**INSTRUCTIONS TO FOLLOW:**
Could you reproduce the lines below from the one with "Edit details of Personal information" through the one with "Select the Whatsapp"? Keep both ends and add nothing.

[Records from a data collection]
═══
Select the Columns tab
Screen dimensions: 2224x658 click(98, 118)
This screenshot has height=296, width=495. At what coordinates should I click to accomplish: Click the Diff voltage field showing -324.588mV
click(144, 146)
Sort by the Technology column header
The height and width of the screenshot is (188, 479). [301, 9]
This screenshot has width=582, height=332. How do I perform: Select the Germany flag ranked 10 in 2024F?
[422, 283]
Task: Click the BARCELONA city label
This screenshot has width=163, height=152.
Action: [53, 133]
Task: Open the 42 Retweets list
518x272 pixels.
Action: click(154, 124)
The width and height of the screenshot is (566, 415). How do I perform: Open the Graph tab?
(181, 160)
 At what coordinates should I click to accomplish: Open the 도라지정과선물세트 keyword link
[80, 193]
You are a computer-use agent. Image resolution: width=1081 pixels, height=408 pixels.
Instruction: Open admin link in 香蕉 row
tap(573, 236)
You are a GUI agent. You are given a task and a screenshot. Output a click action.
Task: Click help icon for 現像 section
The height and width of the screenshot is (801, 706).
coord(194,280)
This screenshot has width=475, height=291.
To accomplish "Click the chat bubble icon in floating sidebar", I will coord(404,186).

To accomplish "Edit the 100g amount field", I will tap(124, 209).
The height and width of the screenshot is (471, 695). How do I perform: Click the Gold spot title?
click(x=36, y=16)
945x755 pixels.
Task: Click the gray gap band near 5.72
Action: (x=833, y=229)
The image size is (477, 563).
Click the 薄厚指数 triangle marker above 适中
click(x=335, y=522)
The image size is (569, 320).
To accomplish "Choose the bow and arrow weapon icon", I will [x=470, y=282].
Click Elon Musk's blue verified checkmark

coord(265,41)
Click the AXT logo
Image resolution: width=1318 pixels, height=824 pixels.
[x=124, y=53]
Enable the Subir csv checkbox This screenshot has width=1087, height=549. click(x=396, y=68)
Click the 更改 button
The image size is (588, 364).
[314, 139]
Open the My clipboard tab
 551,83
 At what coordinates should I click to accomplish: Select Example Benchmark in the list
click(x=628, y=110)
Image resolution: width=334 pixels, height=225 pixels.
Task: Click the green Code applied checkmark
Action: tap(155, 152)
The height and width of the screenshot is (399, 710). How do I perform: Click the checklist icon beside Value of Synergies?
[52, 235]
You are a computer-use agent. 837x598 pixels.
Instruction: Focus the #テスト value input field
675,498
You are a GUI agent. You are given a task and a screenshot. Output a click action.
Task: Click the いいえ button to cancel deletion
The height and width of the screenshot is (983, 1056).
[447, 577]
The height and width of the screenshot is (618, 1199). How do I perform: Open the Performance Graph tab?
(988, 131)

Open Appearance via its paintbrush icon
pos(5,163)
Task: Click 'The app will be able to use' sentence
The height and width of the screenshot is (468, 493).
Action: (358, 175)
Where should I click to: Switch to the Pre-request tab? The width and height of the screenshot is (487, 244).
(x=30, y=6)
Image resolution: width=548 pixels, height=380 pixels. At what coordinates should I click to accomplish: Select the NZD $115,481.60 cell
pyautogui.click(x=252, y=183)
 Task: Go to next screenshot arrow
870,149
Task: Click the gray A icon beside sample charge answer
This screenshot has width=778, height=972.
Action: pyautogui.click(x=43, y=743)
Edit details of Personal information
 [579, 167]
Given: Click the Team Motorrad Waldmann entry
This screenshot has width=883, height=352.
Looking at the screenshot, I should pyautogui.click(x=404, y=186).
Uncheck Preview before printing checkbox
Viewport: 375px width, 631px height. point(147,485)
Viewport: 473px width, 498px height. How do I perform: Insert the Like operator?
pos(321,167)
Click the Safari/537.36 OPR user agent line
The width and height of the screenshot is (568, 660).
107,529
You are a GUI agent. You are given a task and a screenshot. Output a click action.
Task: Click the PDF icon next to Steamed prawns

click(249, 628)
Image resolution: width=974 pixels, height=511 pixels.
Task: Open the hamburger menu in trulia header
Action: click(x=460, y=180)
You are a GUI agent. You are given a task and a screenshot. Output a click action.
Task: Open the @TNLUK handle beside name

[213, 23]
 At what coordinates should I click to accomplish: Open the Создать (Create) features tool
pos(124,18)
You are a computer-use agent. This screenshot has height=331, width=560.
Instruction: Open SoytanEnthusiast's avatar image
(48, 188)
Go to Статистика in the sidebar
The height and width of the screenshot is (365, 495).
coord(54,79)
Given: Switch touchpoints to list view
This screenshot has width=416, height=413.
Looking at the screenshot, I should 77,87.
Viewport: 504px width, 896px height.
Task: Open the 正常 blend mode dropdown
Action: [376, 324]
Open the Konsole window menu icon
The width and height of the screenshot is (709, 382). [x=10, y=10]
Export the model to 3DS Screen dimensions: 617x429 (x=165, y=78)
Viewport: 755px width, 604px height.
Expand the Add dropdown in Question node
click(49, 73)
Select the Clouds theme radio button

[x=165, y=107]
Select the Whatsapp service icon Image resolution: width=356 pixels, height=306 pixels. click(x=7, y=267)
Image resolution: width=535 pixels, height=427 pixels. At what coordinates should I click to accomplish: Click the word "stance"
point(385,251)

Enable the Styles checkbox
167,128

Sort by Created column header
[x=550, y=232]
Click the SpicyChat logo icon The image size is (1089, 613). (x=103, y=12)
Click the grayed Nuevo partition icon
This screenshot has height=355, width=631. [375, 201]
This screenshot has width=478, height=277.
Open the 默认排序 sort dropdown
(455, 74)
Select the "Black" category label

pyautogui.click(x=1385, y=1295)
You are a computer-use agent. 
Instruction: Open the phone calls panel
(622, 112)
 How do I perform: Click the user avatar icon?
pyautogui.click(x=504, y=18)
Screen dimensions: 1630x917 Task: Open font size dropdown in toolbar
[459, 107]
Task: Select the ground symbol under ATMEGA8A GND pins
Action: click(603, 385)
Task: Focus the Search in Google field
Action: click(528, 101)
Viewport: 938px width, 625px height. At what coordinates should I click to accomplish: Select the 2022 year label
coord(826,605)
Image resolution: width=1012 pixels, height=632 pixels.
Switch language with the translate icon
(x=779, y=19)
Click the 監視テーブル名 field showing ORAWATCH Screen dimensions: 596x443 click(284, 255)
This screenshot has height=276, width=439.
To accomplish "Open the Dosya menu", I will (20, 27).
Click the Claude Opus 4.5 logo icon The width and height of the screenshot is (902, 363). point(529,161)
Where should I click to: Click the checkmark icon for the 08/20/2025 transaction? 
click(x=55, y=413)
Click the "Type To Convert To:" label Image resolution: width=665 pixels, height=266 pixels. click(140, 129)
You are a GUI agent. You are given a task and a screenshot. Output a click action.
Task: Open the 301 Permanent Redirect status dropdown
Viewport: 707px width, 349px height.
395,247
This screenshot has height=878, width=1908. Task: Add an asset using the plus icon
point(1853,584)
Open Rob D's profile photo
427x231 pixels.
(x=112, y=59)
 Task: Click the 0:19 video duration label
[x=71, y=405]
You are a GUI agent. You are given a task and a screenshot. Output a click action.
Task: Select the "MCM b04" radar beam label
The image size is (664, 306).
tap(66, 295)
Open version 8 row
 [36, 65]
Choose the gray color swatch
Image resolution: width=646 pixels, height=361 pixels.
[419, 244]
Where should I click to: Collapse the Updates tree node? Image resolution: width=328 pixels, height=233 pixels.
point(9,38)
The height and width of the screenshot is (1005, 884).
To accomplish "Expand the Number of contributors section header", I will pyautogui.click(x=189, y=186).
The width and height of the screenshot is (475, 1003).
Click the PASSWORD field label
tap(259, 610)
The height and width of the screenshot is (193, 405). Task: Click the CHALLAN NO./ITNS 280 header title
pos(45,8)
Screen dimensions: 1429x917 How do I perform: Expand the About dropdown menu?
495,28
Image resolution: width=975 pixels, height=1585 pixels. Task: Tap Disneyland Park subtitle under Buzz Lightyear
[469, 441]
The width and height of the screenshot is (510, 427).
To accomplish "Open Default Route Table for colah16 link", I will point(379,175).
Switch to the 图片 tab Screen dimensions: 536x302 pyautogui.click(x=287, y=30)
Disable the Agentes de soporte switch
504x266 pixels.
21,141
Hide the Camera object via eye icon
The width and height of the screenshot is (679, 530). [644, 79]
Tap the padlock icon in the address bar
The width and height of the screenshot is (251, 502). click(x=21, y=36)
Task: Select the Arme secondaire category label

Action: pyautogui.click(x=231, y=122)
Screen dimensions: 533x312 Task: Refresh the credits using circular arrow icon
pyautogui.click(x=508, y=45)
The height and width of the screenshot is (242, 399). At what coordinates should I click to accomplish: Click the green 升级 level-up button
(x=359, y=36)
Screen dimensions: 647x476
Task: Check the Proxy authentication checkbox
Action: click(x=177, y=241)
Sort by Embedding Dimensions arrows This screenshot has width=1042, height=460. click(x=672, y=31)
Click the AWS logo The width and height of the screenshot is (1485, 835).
═══
**OUTPUT FOR THIS TASK:**
Edit details of Personal information
 [579, 167]
Given: Click the Team Motorrad Waldmann entry
This screenshot has width=883, height=352.
Looking at the screenshot, I should pyautogui.click(x=404, y=186).
Uncheck Preview before printing checkbox
Viewport: 375px width, 631px height. point(147,485)
Viewport: 473px width, 498px height. How do I perform: Insert the Like operator?
pos(321,167)
Click the Safari/537.36 OPR user agent line
The width and height of the screenshot is (568, 660).
107,529
You are a GUI agent. You are given a task and a screenshot. Output a click action.
Task: Click the PDF icon next to Steamed prawns

click(249, 628)
Image resolution: width=974 pixels, height=511 pixels.
Task: Open the hamburger menu in trulia header
Action: click(x=460, y=180)
You are a GUI agent. You are given a task and a screenshot. Output a click action.
Task: Open the @TNLUK handle beside name

[213, 23]
 At what coordinates should I click to accomplish: Open the Создать (Create) features tool
pos(124,18)
You are a computer-use agent. This screenshot has height=331, width=560.
Instruction: Open SoytanEnthusiast's avatar image
(48, 188)
Go to Статистика in the sidebar
The height and width of the screenshot is (365, 495).
coord(54,79)
Given: Switch touchpoints to list view
This screenshot has width=416, height=413.
Looking at the screenshot, I should 77,87.
Viewport: 504px width, 896px height.
Task: Open the 正常 blend mode dropdown
Action: [376, 324]
Open the Konsole window menu icon
The width and height of the screenshot is (709, 382). [x=10, y=10]
Export the model to 3DS Screen dimensions: 617x429 (x=165, y=78)
Viewport: 755px width, 604px height.
Expand the Add dropdown in Question node
click(49, 73)
Select the Clouds theme radio button

[x=165, y=107]
Select the Whatsapp service icon Image resolution: width=356 pixels, height=306 pixels. click(x=7, y=267)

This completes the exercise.